Happy Birthday, Alisha!  I hope your day is filled with some peace and quiet (hahahahahha, I probably should wish for you something realistic).  You're a great friend and I appreciate you.

Happy Anniversary, Pa and Donna!  Seems like you two have been married forever, which is a good thing.  You two are a good yin and yang.

Happy Anniversary, Sara and Steve!  You two really have been married forever.  Congratulations!

And, now, a Lorelei update...

She has been a dream baby with one (big) exception.  She's got me stressed to the max because she's not gaining "enough" weight.  I knew her weight gain was on the low side as I've been weighing her periodically, but I was hoping it wasn't any cause for concern.  At her two-month check-up this past Friday the doctor said she dropped from the 50th percentile in weight to the 35th percentile, which is in fact a bit of a cause for concern.  Now, the doc wasn't overly concerned but of course I was sent into a stressed out tailspin.  Doc said just make sure to feed her at least every three hours during the day, let her sleep at night and come back in 4 weeks for a weight check.  I would *love* to be able to be so non-chalant about it!  But, you all know me...I have to DO something.

So, I spent the weekend with Dr. Google researching reasons she might be a reluctant eater.  I've determined she might have a little reflux and am now cutting dairy and caffeine from my diet to see if that helps.  (I *may* have had more than my fair share of pizza and chocolate in the last two months).  Seems like a good enough action, plan, right?  Nope, not for me.  

Instead, I also started questioning my milk supply and started drinking a lactation tea.  Basically overnight Lorelei turned into a fussy baby that had to be held most of the time.  Turns out the tea has an ingredient that can be really hard on a baby's tummy.  Ooops. Quit the tea yesterday and am (im)patiently waiting for it to get out of both our systems.

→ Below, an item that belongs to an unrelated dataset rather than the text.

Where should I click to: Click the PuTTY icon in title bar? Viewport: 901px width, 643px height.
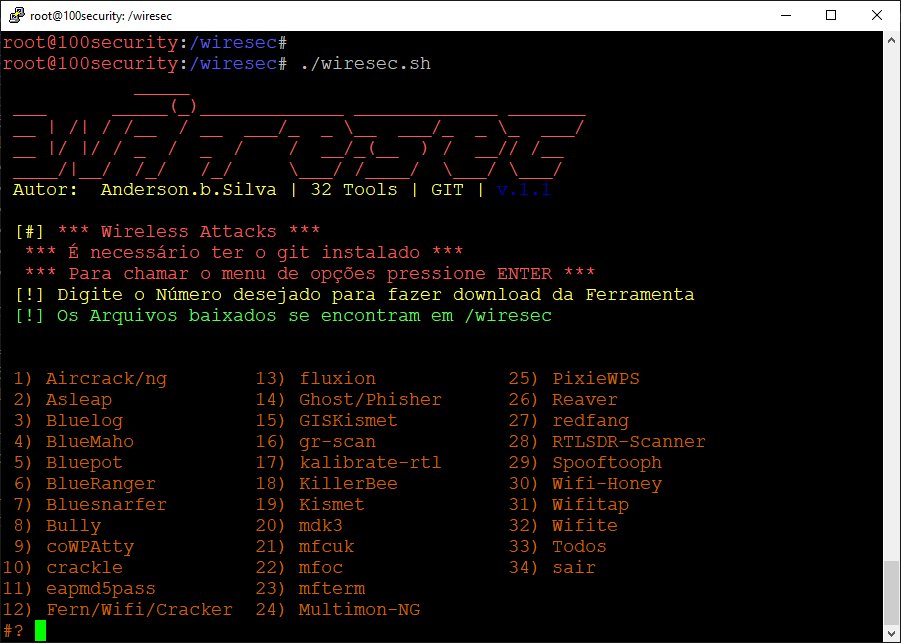coord(16,16)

I also decided I should pump and bottle feed her as a supplement and to make *sure* she was getting some decent feedings.  Haha, Lorelei says.  Take your bottle and shove it.  She refused a bottle all weekend.  Just when I thought my stress levels couldn't get any higher that really shot them through the roof. 

I also decided to try and feed her every hour or two.  She and I are both really sick of seeing my boobs.  I think she thinks I'm crazy (which, of course, is true).  She's really not interested in eating that often, but I keep trying because seeing her eat is really the only thing that calms me down a bit. 

If at her next weight check she's still in the 35th percentile, then there's no problem.  If she's dropped again, then the doc will be more concerned.  Yikes.  Let's hope that's not the case.  I can't imagine what my action plan will look like then...

The good news is that Lorelei has no idea anything is wrong.  Other than the tea upsetting her, she's been an easygoing, happy, smiley little girl.  Those smiles really do keep me going.

This is her face when looking at Rhys.  "Is that crazy kid seriously my brother?"

"So, seriously, he's my brother?"

Mama, I'm almost bigger than that cat.  Doesn't that make you feel better?